In any real data exploration project, commonly six steps are involved in the exploration process. They are as follows:
- Asking the right questions: Asking the right questions will help in understanding the objective and target information sought from the data. Questions can be asked such as What are my expected findings after the exploration is finished?, or What kind of information can I extract through the exploration?.
- Data collection: Once the right questions have been asked the target of exploration is cleared. Data collected from various sources is in unorganized and diverse format. Data may come from various sources such as files, databases, internet, and so on. Data collected in this way is raw data and needs to be processed to extract meaningful information. Most of the analysis and visualizing tools or applications expect data to be in a certain format to generate results and hence the raw data is of no use for them.
- Data munging: Raw data collected needs to be converted into the desired format of the tools to be used. In this phase, raw data is passed through various processes such as parsing the data, sorting, merging, filtering, dealing with missing values, and so on. The main aim is to transform raw data in the format that the analyzing and visualizing tools understand. Once the data is compatible with the tools, analysis and visualizing tools are used to generate the different results.
- Basic exploratory data analysis: Once the data munging is done and data is formating for the tools, it can be used to perform data exploration and analysis. Tools provide various methods and techniques to do the same. Most analyzing tools allow statistical functions to be performed on the data. Visualizing tools help in visualizing the data in different ways. Using basic statistical operations and visualizing the same data can be understood in better way.
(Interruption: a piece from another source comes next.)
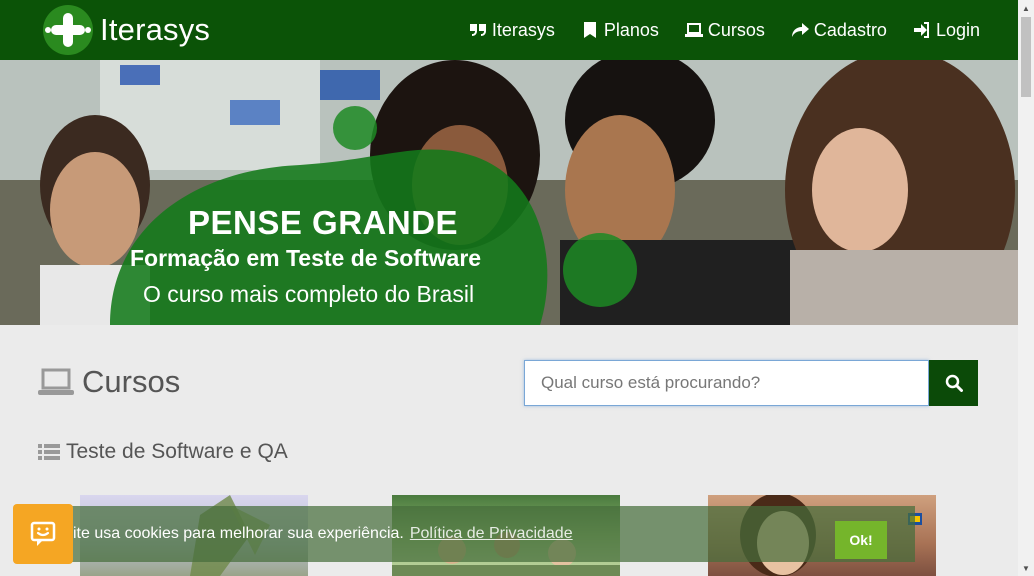  I want to click on nav-item-iterasys: Iterasys, so click(512, 30).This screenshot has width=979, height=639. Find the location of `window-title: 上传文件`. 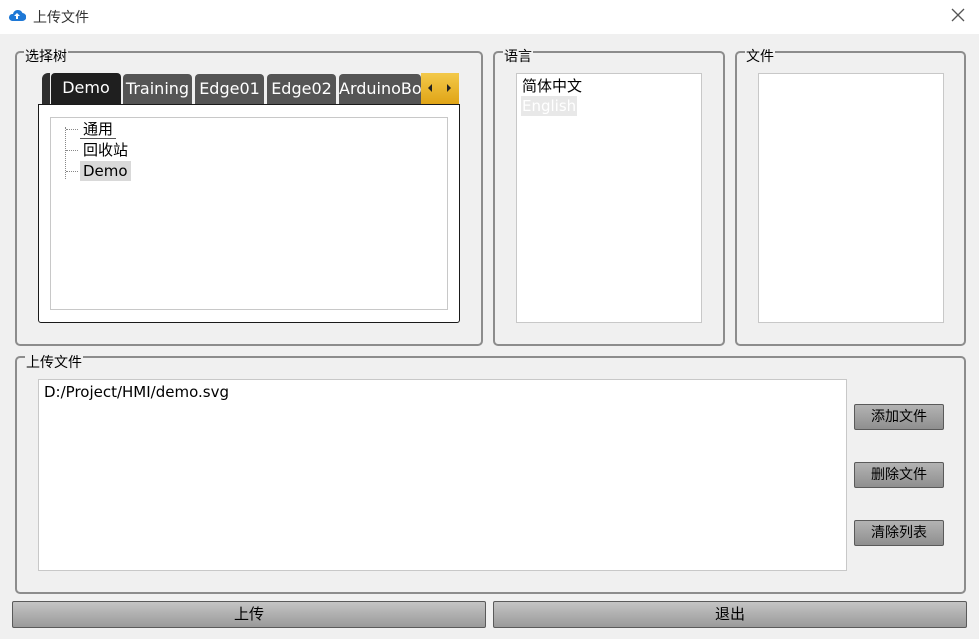

window-title: 上传文件 is located at coordinates (61, 18).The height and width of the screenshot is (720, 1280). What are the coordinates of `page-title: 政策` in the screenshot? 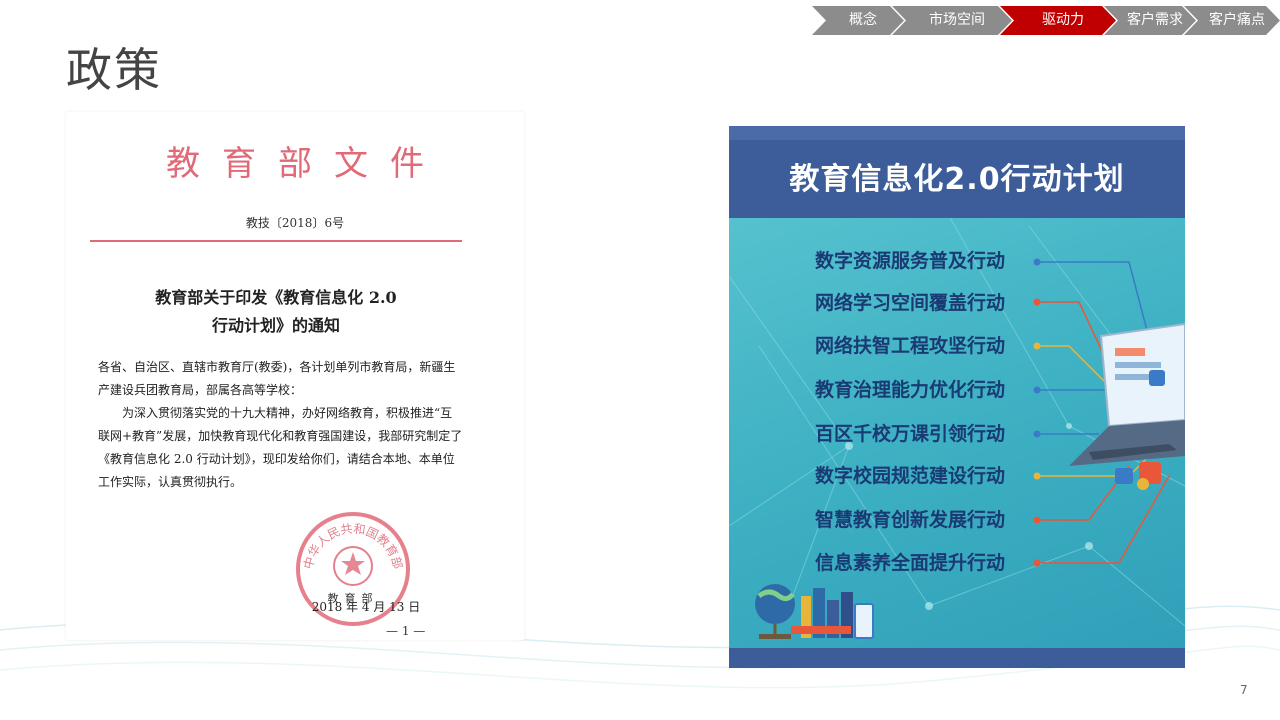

- Advanced exploratory data analysis: Once the basic analysis is done it's time to look at an advanced stage of analysis. In this stage, various prediction models are formed on basis of requirement. Machine learning algorithms are utilized to train the model and generate the inferences. Various tuning on the model is also done to ensure correctness and effectiveness of the model.
- Model assessment: When the models are mare, they are evaluated to find the best model from the given different models. The major factor to decide the best model is to see how perfect or closely it can predict the values. Models are tuned here also for increasing the accuracy and effectiveness. Various plots and graphs are used to see the models prediction.
In this chapter, we will be performing a sample data exploration based on the dataset of air quality for different months. We will study the data, clean data through data munging; perform basic exploratory data analysis to discover important attributes that might give a prediction of the temperature, and generate a prediction model.